Caben sin embargo un par de observaciones. La primera es que no se puede pasar por alto que Hess reduce a San Francisco de Asís a un hombre con una ética elevadísima pero sin conexión aparente con la fuente que la hace posible y que es la gracia. Francisco fue probablemente el discípulo más fiel que tuvo nunca Jesucristo. Éste era para el santo su Señor y su Dios; de éste estaba enamorado y a éste aspiraba a conocer en la vida eterna. Hess, sin embargo, confiesa en una carta dirigida a una amiga: «(...) por mi parte, no creo en absoluto que exista una religión verdadera y doctrinas mejores y únicas... Si lo más alto son la suave empatía, la bondad y la compasión, entonces Francisco fue uno de los hombres más grandes» (p. 135). Virtudes extraordinarias que sin embargo no reflejan la condición cristiana del santo.
La segunda observación que puede hacerse a este maravilloso libro es doble y enlaza con la anterior. Hermann Hess omite deliberadamente, por un lado, la entrevista del santo con el sultán de Egipto, y por otro, su celo evangélico. Y si se suprime el afán de Francisco por convertir a los mahometanos al verdadero Dios, queda sin duda un ser extraordinario pero irreal. Precisamente porque la energía de San Francisco provenía de la pureza de su fe. Por tanto, desvestir a il Poverello de su condición cristiana es una forma de hurtar al lector la verdadera talla del personaje.

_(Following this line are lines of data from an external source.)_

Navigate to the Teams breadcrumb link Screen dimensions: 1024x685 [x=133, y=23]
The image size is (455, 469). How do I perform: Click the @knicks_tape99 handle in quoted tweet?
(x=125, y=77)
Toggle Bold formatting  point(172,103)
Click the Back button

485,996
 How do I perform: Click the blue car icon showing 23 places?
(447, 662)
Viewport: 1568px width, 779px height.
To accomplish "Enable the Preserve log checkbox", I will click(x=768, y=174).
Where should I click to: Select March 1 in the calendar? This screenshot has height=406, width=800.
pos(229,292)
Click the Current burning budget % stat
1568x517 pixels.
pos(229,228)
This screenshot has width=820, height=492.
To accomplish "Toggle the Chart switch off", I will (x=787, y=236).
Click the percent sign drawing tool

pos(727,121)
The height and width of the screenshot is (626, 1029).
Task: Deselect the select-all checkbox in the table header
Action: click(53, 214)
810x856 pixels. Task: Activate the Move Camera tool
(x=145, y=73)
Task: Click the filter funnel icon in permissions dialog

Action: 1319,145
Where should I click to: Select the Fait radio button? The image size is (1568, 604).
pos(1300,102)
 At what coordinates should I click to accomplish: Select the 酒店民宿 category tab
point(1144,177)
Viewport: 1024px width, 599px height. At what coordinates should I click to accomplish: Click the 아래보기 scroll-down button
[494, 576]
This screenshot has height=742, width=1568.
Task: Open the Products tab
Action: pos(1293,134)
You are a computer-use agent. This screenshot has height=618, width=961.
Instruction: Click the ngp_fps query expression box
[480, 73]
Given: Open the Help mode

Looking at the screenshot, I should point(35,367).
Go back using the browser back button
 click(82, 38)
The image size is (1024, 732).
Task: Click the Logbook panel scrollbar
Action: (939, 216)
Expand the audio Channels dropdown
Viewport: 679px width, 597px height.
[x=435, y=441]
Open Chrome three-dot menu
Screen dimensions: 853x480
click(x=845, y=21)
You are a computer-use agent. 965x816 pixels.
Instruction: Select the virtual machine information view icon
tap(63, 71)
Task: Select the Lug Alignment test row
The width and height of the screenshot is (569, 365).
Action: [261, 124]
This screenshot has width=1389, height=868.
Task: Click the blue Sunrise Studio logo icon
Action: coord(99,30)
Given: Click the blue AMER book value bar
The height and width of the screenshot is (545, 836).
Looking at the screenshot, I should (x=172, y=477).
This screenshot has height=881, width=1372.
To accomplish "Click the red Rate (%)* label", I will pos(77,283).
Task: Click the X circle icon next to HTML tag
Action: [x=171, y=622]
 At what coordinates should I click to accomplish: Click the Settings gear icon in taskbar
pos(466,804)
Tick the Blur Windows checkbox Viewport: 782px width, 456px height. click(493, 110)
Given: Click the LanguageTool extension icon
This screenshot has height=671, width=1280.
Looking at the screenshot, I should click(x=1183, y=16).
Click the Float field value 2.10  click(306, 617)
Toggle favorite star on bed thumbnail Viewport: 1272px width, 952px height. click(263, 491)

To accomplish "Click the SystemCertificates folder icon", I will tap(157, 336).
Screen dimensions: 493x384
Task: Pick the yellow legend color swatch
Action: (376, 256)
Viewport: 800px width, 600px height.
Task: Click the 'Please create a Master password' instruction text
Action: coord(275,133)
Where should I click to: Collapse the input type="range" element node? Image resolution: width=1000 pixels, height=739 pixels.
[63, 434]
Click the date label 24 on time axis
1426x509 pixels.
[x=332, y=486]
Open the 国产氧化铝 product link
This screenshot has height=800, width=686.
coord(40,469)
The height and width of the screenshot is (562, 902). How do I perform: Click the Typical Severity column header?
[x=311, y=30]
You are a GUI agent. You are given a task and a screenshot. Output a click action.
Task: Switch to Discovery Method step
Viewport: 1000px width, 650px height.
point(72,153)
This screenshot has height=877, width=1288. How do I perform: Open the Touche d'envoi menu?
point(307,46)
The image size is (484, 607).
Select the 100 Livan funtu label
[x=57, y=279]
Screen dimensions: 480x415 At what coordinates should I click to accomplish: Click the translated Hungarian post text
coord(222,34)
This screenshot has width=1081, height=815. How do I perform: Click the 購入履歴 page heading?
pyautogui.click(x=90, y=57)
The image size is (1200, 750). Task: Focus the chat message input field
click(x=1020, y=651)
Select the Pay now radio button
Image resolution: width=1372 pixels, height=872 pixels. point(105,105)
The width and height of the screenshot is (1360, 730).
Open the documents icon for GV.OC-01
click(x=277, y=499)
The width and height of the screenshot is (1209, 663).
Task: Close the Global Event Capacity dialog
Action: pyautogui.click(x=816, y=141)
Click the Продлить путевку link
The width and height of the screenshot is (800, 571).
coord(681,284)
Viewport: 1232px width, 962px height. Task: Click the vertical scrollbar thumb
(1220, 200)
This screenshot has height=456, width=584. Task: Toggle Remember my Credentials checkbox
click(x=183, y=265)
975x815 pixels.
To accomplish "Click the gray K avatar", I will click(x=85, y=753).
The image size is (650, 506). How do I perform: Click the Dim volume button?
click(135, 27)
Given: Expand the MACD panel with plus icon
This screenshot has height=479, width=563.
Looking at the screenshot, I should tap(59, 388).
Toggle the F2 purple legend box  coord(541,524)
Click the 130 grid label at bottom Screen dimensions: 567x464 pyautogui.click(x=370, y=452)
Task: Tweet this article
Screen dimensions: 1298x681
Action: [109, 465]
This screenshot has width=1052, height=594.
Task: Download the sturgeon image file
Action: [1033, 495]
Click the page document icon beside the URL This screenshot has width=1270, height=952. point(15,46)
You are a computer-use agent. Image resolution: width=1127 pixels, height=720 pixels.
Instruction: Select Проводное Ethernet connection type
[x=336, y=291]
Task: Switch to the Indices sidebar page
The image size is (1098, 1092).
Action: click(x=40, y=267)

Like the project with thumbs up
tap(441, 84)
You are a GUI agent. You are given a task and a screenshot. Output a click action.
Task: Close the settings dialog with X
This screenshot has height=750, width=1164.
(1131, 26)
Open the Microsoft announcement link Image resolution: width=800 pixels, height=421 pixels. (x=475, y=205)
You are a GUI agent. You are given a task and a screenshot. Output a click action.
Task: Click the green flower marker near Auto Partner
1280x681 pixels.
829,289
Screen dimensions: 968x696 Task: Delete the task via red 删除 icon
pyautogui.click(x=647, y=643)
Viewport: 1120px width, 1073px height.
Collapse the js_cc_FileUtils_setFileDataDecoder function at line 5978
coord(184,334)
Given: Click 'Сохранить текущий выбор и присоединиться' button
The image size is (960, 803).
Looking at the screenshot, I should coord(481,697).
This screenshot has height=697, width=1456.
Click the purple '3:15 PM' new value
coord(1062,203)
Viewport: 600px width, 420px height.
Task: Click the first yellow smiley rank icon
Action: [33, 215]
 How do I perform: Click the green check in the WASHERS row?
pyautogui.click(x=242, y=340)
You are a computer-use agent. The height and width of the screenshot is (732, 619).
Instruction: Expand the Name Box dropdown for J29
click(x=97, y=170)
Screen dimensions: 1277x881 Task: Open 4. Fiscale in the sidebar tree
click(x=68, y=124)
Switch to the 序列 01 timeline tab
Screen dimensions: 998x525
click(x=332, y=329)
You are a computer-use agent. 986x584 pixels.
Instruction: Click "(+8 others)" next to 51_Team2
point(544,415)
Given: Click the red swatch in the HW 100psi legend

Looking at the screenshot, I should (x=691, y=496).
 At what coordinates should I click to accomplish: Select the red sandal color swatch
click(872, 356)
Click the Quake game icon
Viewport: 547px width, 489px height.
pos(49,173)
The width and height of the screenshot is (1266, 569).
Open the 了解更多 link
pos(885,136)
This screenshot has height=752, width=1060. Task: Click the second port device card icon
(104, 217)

Con todo, da la sensación de que Hess entiende que la fuerza de aquél debió irradiar de fuentes desconocidas y revitalizantes, al sostener que la celestial impronta dejada por el santo a su paso por la Tierra sirvió de líquido amniótico, y de punto de partida también, al esplendoroso arte que se materializó acto seguido en suelo italiano. Tesis de enorme hondura que comparto absolutamente.
Así que sin más que añadir por mi parte, y a pesar de las reconvenciones anteriores, San Francisco de Asís de Hermann Hess me parece un libro maravilloso y cautivador que gustará a todo el mundo.